When a provincial government plans new roads, but with children and communities at the heart of it, and explicitly sees roads primarily as connectors of communities to each other, and links to employment and health facilities, then everybody wins – even industry and the trucking industry. When we put children at the centre, effective policies and the policing of alcohol, cigarette sales and gambling advertising becomes part and parcel of our everyday actions – not just when we have a pandemic.
When children are the lens through which we approach decisions, we would have immediately understood that lockdown meant that 9.1 million children were no longer receiving school meals. It would have meant that a coherent contingency plan would have been developed, or at the very least – as the months dragged by and we were confronted with the sheer horror of the impact of the lockdown on child hunger – it would not have taken a court case for the government to be compelled to ensure that children get a nutritious meal a day.
This is my plaintive cry to President Cyril Ramaphosa: the most vulnerable in our society are suffering and it is getting worse. We have to put children at the centre of all that we do. Opening casinos is not as important as feeding children. Protecting teachers cannot come at any cost to children. Teachers are vital, and I am not suggesting they be sacrificed at the altar of children's education. But currently, children are being sacrificed at the altar of teacher safety.

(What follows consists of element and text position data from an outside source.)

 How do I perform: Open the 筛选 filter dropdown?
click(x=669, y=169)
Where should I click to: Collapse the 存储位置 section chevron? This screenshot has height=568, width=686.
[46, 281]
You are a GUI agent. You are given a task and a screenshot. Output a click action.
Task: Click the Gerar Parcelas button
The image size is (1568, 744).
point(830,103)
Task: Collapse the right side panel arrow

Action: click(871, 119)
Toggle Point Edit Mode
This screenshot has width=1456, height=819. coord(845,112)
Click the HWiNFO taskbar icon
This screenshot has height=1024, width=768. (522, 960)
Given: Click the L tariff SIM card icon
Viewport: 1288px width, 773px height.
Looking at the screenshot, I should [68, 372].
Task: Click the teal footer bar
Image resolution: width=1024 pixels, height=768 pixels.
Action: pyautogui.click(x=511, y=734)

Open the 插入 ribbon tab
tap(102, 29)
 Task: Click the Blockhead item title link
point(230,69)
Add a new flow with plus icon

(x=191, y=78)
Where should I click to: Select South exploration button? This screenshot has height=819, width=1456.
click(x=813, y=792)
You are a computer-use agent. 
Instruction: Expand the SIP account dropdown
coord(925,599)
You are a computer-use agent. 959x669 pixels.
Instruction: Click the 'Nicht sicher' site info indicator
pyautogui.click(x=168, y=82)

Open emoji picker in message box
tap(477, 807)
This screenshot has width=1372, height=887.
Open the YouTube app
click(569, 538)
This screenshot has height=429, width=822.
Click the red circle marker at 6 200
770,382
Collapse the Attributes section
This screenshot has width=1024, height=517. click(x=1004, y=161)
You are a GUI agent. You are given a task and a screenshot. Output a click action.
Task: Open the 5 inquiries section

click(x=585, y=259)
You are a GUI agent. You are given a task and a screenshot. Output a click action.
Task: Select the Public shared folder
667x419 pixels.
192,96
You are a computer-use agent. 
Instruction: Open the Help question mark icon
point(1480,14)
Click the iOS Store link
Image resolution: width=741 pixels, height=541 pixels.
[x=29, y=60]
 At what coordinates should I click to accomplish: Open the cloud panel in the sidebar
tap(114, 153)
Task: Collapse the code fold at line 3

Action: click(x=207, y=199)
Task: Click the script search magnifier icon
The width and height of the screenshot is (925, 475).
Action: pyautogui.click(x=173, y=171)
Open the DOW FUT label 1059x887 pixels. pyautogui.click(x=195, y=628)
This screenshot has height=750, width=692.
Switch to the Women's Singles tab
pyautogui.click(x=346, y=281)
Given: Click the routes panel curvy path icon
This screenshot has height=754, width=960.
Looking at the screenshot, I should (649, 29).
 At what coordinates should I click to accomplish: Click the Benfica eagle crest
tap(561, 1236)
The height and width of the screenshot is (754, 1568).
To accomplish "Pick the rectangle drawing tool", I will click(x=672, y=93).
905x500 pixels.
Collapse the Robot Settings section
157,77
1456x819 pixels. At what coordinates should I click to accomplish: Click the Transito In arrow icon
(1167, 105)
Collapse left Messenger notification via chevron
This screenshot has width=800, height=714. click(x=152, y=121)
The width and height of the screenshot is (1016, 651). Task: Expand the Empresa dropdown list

This does not have to be a zero-sum game.
The thing about children (to quote a very cliched song) is that they are our future. When we put them first, we are forced to think a little further than only the next peak in our infection. We are compelled to think of the lifetime effects of stunting, years of lost education, the school dropout rate, and entire industries being wiped out that we may never get back. And we will by definition protect teachers from infection because they are so important to our children.
President Ramaphosa, if you were to think like this, it might presage a shift to a more decisive and authoritative leadership where you are prepared to consider the bigger picture, to make announcements that are more coherent and that perhaps appear less arbitrary, and even provide you with the steeliness to resist the pressures from those with narrow agendas (be they corporate interests or unions from without, or cabinet ministers from within).
If you are not able to do this, our children (and by extension all of us) will be carrying the most unbearable burden across the next generation.
*Professor Mark Tomlinson is co-director of the Institute for Life Course Health Research in the Department of Global Health, Faculty of Medicine and Health Sciences, Stellenbosch University.